What you are asked to do - Among the entries below, find the line with "Infectious Diseases (157, 188)", then quote it and each following line up to and including the line with "June 2023 (689, 573)", and nothing else.
---
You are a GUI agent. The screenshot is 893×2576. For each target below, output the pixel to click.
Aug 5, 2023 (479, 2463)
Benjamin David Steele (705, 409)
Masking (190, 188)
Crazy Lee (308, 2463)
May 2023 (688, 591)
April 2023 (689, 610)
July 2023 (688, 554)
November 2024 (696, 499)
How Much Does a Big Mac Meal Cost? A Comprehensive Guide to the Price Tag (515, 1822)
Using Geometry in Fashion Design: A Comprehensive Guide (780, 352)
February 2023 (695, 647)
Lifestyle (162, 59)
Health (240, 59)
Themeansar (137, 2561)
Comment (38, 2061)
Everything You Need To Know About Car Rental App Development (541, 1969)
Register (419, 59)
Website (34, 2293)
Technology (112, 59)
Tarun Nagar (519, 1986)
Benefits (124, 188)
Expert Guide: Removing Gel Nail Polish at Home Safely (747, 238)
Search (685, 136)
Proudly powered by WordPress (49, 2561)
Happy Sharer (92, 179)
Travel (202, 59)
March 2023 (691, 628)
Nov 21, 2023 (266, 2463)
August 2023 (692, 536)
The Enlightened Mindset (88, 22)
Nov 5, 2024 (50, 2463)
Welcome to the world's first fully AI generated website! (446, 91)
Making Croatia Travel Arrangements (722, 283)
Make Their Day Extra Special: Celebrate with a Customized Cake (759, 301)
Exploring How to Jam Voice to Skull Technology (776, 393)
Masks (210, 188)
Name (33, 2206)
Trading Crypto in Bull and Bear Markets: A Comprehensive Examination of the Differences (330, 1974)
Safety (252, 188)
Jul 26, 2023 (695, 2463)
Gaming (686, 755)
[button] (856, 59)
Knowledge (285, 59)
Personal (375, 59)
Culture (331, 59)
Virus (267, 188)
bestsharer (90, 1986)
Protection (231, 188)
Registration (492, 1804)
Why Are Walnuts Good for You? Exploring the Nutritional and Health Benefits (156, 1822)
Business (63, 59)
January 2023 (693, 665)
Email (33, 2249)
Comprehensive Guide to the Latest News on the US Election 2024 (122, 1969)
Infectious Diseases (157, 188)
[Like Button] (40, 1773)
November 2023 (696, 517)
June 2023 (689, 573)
---
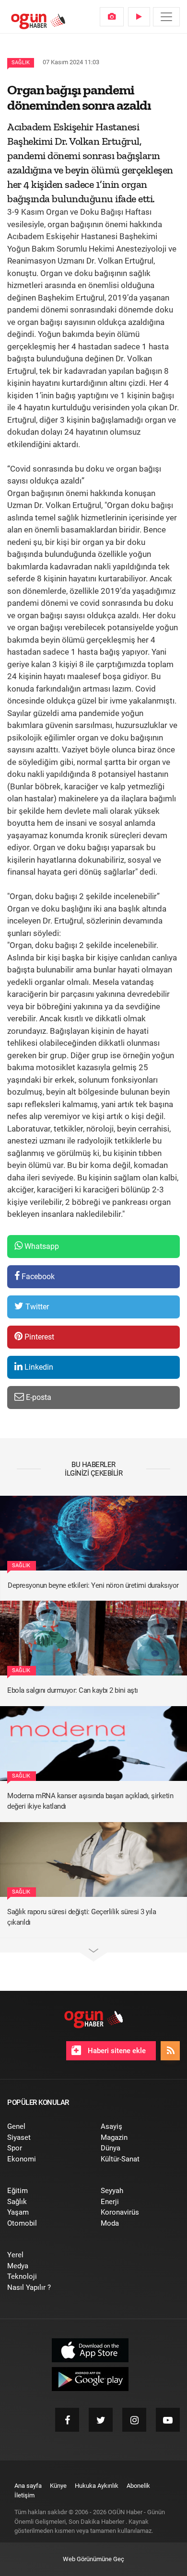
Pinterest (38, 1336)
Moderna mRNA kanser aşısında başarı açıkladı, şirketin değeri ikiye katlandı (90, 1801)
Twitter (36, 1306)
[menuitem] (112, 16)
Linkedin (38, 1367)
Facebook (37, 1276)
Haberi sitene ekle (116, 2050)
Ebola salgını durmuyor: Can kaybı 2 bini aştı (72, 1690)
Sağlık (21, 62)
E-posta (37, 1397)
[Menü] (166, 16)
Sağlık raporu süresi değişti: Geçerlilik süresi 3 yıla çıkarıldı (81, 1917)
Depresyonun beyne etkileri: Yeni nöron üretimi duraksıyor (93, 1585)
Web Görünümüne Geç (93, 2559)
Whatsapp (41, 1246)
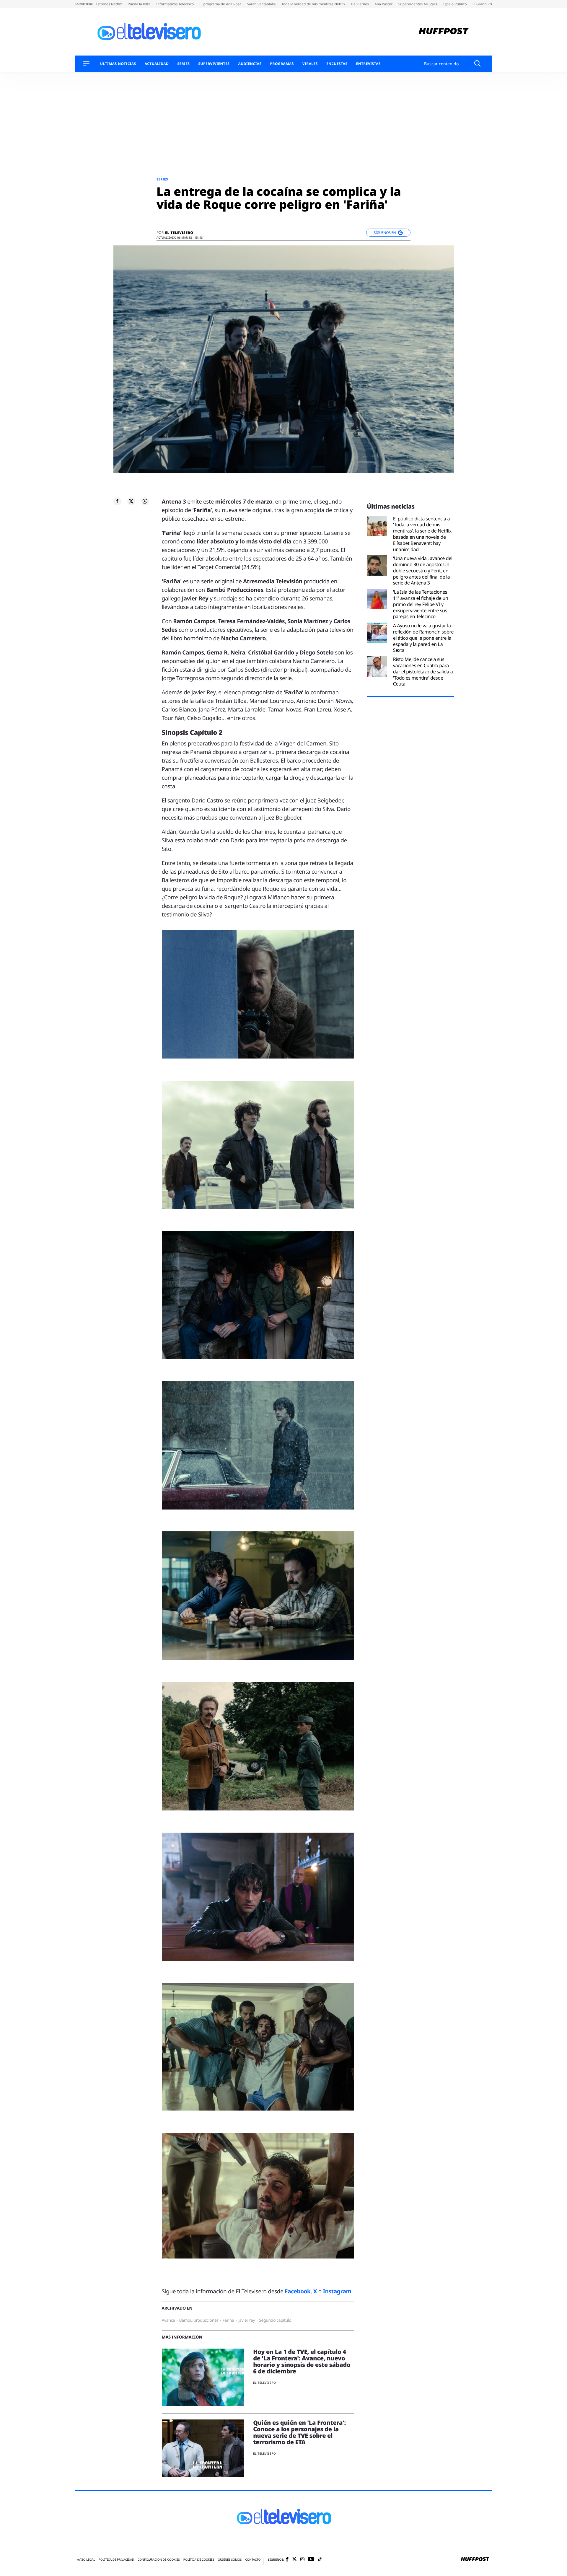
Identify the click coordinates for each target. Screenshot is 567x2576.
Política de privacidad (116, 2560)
---
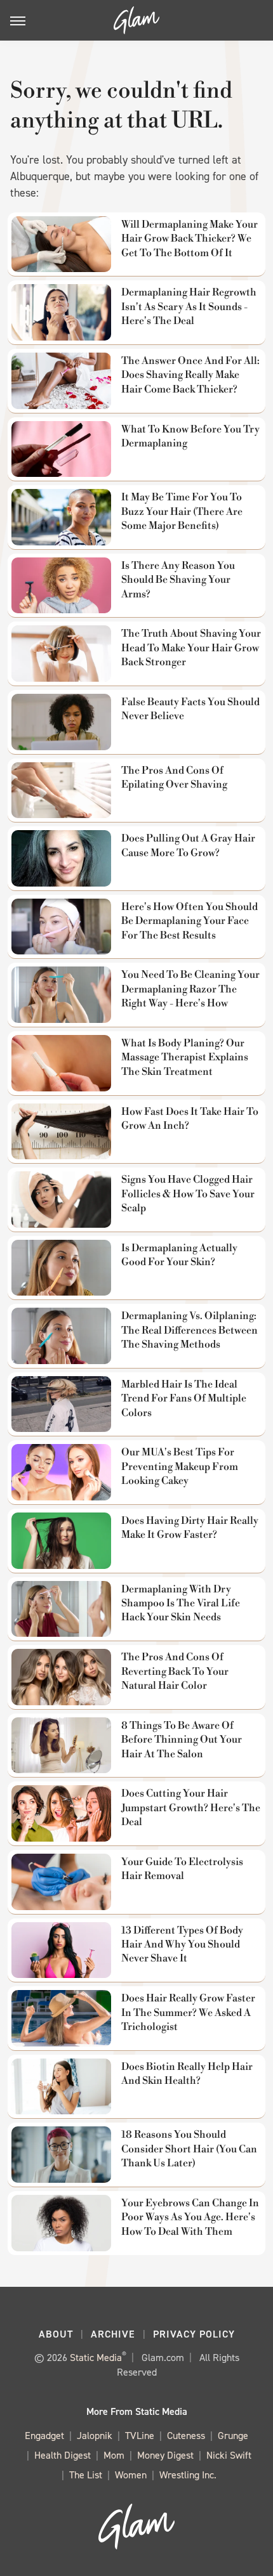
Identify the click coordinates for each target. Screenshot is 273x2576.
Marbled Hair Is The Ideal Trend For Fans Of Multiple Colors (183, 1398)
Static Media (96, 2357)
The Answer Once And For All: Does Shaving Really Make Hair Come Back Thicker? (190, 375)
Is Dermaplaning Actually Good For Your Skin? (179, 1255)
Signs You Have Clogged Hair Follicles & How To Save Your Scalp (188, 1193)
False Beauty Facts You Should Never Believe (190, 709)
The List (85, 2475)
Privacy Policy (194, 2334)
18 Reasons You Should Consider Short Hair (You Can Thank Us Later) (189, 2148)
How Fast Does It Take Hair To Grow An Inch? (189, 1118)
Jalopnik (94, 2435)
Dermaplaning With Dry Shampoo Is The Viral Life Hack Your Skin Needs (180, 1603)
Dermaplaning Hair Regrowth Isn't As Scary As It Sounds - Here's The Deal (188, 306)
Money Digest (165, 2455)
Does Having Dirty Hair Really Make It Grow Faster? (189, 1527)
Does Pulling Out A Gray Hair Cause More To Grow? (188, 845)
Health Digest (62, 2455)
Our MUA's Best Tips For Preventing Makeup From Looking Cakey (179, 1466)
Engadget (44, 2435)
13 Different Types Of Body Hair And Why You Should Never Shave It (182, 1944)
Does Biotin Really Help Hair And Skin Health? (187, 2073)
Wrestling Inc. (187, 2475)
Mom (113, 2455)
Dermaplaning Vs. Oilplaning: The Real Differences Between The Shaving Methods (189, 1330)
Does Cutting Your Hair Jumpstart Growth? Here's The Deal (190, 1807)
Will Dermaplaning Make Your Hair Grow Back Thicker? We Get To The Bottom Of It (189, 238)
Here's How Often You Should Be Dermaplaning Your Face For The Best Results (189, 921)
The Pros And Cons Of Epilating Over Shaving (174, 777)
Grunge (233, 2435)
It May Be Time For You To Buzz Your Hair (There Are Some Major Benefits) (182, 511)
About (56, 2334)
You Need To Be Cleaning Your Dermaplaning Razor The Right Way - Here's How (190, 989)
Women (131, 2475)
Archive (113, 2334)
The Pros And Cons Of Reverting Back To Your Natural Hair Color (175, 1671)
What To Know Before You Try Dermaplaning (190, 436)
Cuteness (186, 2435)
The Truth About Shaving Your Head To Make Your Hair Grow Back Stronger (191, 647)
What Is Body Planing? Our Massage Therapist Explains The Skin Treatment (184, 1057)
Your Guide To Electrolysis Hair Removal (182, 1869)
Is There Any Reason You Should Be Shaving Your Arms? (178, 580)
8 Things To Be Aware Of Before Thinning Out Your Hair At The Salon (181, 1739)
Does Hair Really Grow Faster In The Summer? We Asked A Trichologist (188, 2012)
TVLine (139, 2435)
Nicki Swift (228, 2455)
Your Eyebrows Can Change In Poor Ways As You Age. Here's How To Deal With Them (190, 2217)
---
Solution to this problem -
Infectious Diseases (157, 188)
[Like Button] (40, 1773)
November 2023 (696, 517)
June 2023 (689, 573)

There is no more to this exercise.